The evening before the squad played the great Newcastle links for the first time, Rafferty told them to grab a chipping club and join him for a reconnaissance trip around a course that was designed long before the advent of the bulldozer.
To Rafferty’s chagrin, not one of them took an eight or a nine-iron and the following day he found himself pulling putters out of pencil bags before their owners ever got the chance to reach for the lobber.
In an era when the “bash it, wedge it” approach is often enough to tear most modern courses apart, the subtleties of Royal County Down are so intricate that skipper Colin Dalgleish’s decision to get Rafferty to give his boys a 48-hour master-class may yet prove to be the most inspired decision of his captaincy.
The man, after all, had always been ahead of his time and while the vast majority of the squad members had never seen him hit a shot, their respect for the 1989 European number one was obvious.
“He was amazing,” recalled County Louth’s Mark Gannon, now a Walker Cup selector. “He always had a old head on young shoulders and I don’t think I’ve ever seen a young player with the same gift for course management as Rafferty.”
If there is a player alive who knows how to play Royal County Down in matchplay and win, it has to be Rafferty. In 1980, the then 16-year-old Newry boy thrashed McIlroy’s current coach Michael Bannon 8 and 7 in the final and still had time to make it to Portmarnock by five o’clock that afternoon to play a practice round for the Carroll’s Irish Open.
The following year he became the youngest Great Britain and Ireland Walker Cup player since Jimmy Bruen when he made his debut at Cypress Point at the tender age of 17 years and seven months.
An indication of Rafferty’s eye for detail came as we walked the tough 15th hole at Royal County Down and he recalled that Walker Cup debut and GB&I’s subsequent 15-9 defeat to an American side that featured names like Sutton, Pavin, Mudd, Sigel, Walton, Way and one Colin Dalgleish.
“You know, 25 years ago I didn't play practice rounds, I walked around,” Rafferty says, keeping one eye open for another missile from the tee. “I was getting pictures of courses. I was getting them to send me course planners and score cards and by the time I got there I had a half an idea of what to expect.
“I went to the library and looked at photographs, especially of the famous courses. When I was 12 years old, years before I even got to play the course, I knew the fourth hole here looked like and the ninth hole here looked like. It was the same with Cypress Point, where I played my Walker Cup.”
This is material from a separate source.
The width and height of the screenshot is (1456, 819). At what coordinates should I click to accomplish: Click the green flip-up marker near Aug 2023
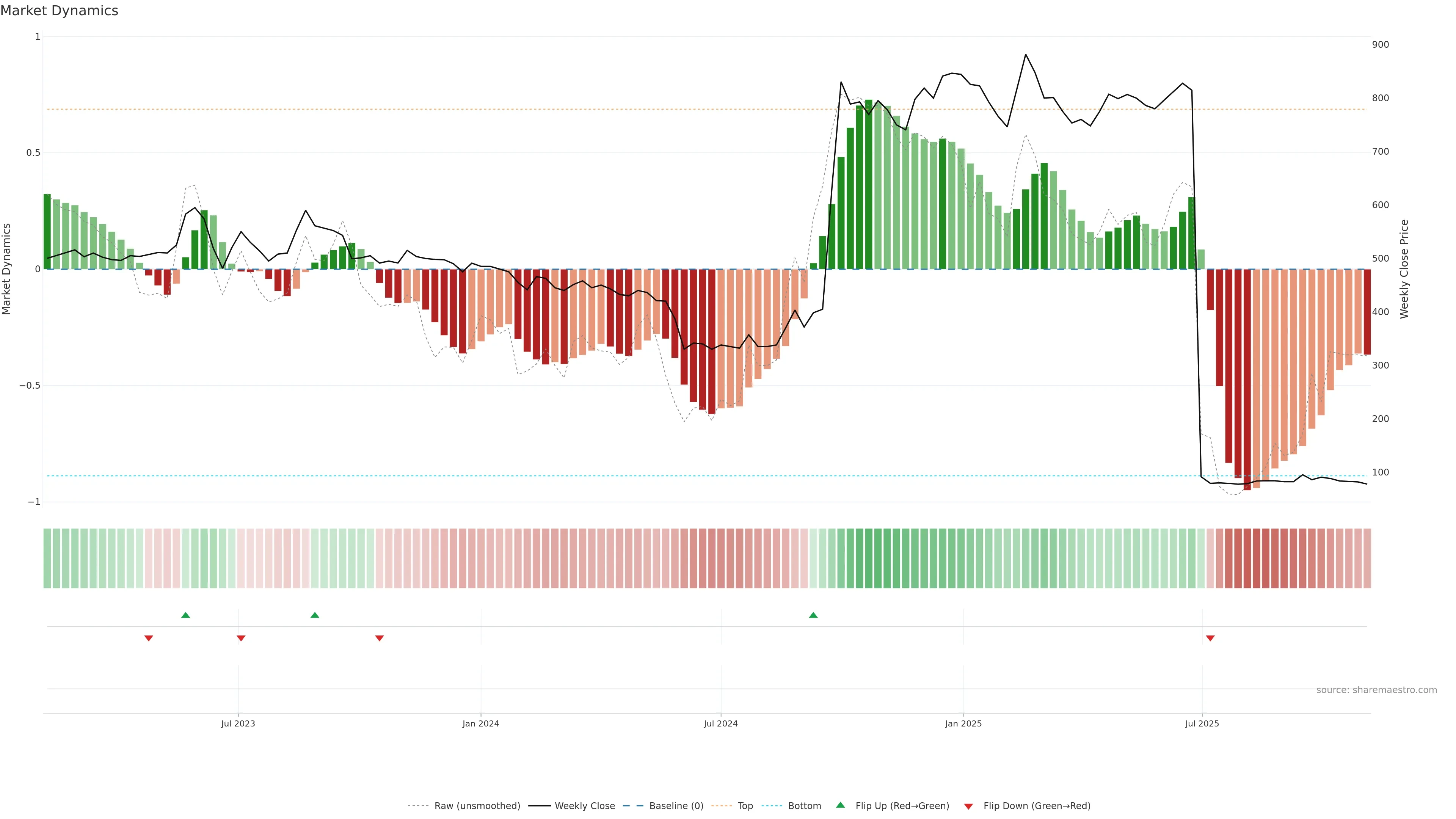315,615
Rafferty does not believe that it is possible to compare his era with what he describes as the current “semi-pro” generation. It’s like trying to compare Hogan with Nicklaus, he says, or Nicklaus with Tiger Woods. It’s apples and oranges.
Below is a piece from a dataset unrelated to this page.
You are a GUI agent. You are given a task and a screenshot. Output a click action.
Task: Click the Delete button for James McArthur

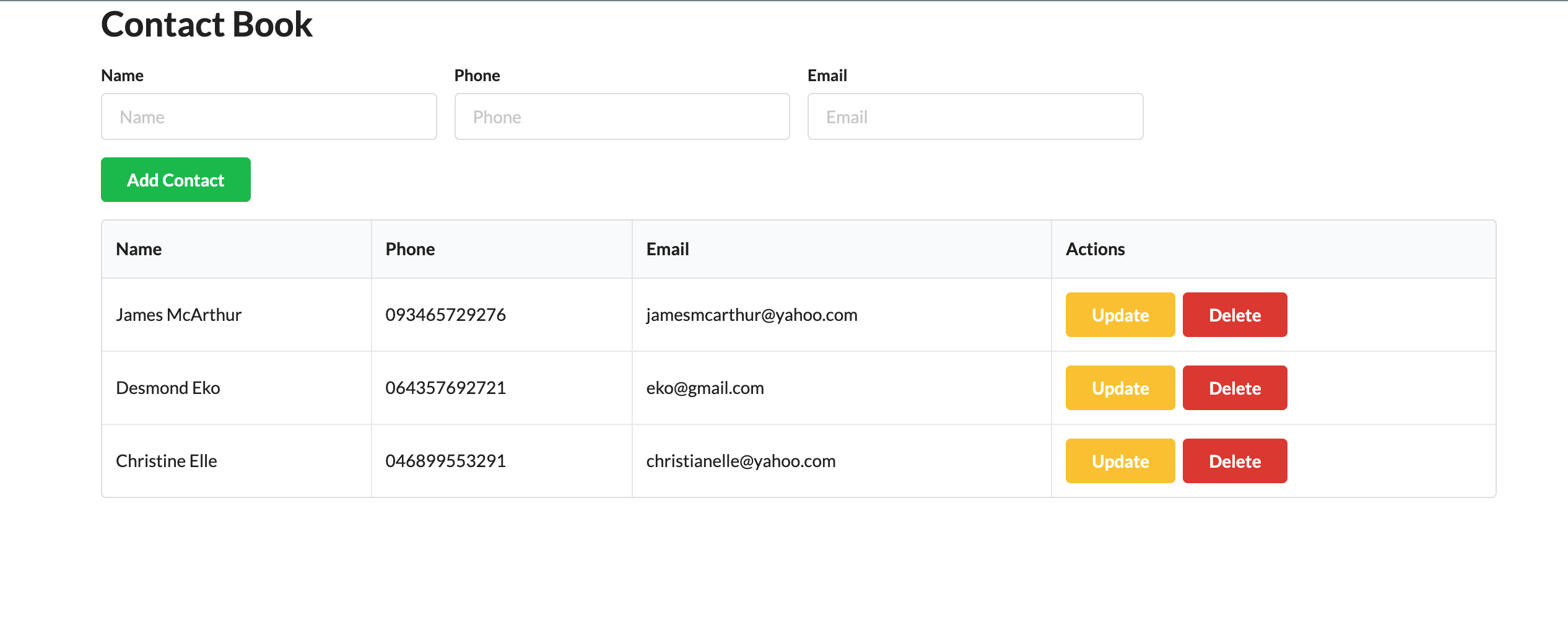[1234, 314]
Yet he can see what’s lacking in the new generation of golfing stars on this side of the pond.
“Shot-making,” he flashes. “They know how to hit it. They just don't know how to work it. These days, golf courses are softer and everybody is talking about spin. Nobody is talking about ball control or trajectory. All they have to do is listen to the world No 1 and find out why he's the best. Because that is all he ever works on.”
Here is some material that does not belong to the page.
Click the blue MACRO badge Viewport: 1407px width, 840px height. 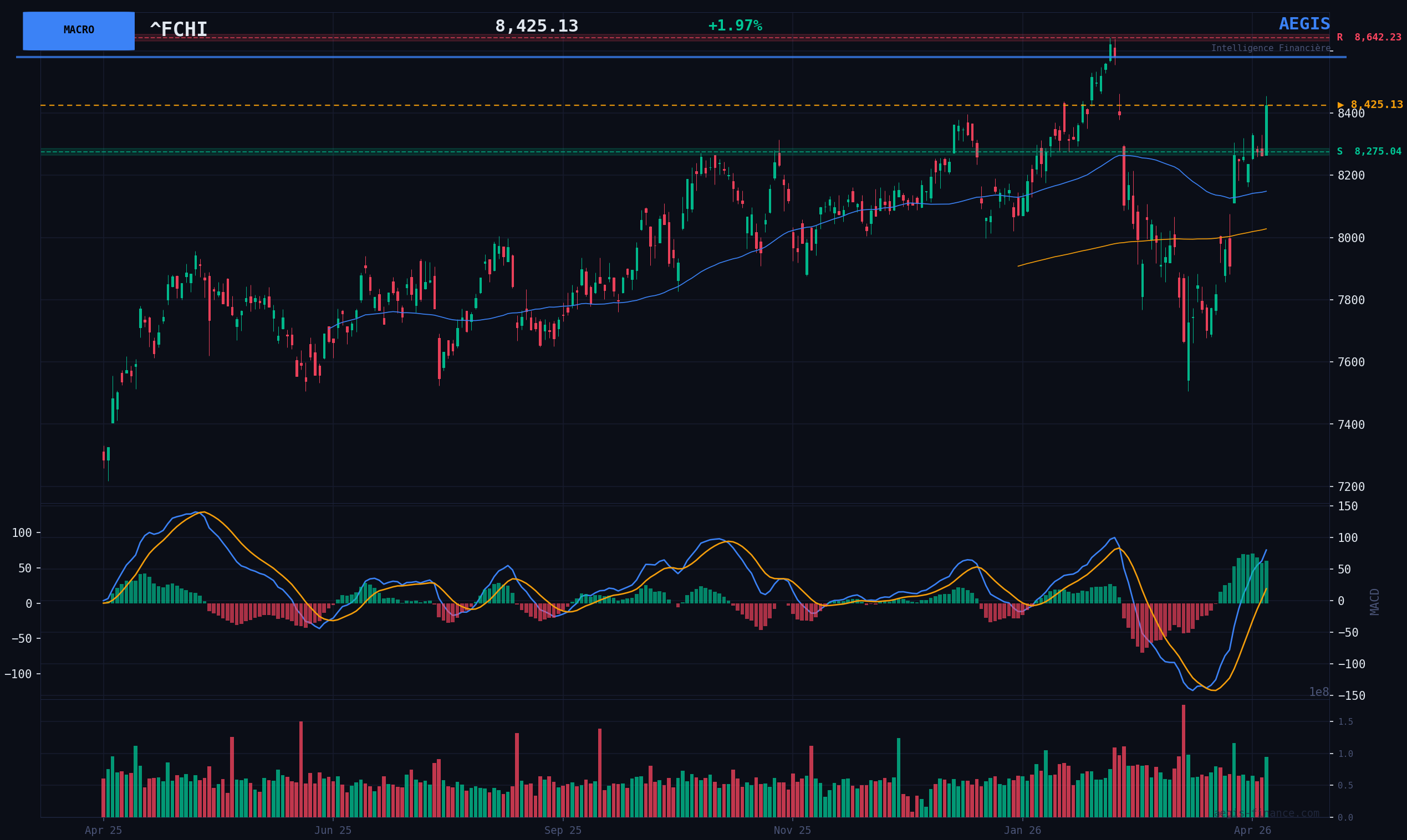tap(79, 30)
Royal County Down is a cathedral to the 140-yard chip-and-run. The clever punch, rather than the soaring wedge. “This doesn't compromise,” Rafferty says, “they have to. They will take a shot on ten times knowing that eight times they will be dead. But just one or two times it will go close and that is the bit of glory that they are looking for. Gone are the days when guys like Faldo literally plotted their way around a golf course like a chess game. I don't think they see that.”
Faldo and Rafferty. Now that really is a cunning plan.